In Fabry disease (FD, OMIM #301500), a rare lysosomal storage disorder, the glucosylceramide synthase inhibitor lucerastat acts as substrate reduction therapy. The Phase 3, prospective, double-blind, placebo-controlled, 6-month, randomized clinical trial, MODIFY (NCT03425539), aimed to evaluate the efficacy, safety, and tolerability of lucerastat in adults with FD with moderate-to-severe neuropathic pain. The single-arm, open-label extension (OLE) (NCT03737214) evaluated the longer-term safety and tolerability of lucerastat over 72 months. Lucerastat 1000 mg twice daily (n = 80), compared with placebo (n = 37), failed to affect neuropathic pain at Month-6, with no significant difference between treatment groups (LSM difference -0.42 [95% CI -1.23, 0.40], p = 0.32) (primary endpoint). In contrast, a decrease in baseline plasma Gb3 was observed at Month-6 in lucerastat-treated participants but not placebo-treated participants (LSM difference -873.53 ng/mL [95% CI -1097.53, -649.53], p < 0.0001; NS due to hierarchical testing). In an unplanned OLE Month-18 interim analysis, the eGFR slope (mL/min/1.73m /year) in 93 participants with pre- and post-randomization (23-month median lucerastat exposure) eGFR data was -3.50 (-5.04, -1.969) and -1.48 (-2.64, -0.33), respectively.
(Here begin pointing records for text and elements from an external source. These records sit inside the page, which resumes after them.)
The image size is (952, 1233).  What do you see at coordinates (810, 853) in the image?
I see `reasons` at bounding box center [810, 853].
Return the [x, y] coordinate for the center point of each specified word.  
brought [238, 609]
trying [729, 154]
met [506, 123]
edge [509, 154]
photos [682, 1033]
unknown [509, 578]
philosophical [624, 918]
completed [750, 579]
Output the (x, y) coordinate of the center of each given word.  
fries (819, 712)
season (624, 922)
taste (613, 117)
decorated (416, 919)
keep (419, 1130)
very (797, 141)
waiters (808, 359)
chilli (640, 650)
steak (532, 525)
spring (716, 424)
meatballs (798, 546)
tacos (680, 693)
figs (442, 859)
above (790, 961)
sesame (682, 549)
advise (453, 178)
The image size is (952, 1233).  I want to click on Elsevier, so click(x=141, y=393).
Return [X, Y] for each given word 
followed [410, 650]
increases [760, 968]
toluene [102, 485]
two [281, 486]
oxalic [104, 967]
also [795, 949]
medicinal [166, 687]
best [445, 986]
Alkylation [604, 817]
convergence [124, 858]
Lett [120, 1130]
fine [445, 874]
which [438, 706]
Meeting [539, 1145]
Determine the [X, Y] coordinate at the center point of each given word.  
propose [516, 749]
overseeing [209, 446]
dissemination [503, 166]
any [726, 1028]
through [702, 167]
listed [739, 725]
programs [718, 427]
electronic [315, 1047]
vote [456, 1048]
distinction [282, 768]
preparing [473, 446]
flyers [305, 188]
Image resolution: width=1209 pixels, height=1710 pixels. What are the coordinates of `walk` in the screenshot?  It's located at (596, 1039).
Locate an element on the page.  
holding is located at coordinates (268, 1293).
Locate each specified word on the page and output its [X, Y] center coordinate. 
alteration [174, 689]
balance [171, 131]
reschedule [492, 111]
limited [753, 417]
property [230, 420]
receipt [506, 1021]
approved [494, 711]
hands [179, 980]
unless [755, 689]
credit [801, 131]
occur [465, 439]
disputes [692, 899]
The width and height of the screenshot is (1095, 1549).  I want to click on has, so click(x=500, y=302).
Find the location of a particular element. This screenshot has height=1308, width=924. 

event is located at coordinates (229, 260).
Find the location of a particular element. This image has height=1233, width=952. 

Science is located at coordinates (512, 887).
Lucerastat was safe and well tolerated. Lucerastat's strong pharmacodynamic effect did not translate into an effect on neuropathic pain. The potential effect of lucerastat on renal function requires further investigation (Trial registration NCT03425539, NCT03737214; 2017-003369-85, 2018-002210-12. The studies were sponsored by Idorsia Pharmaceuticals Ltd).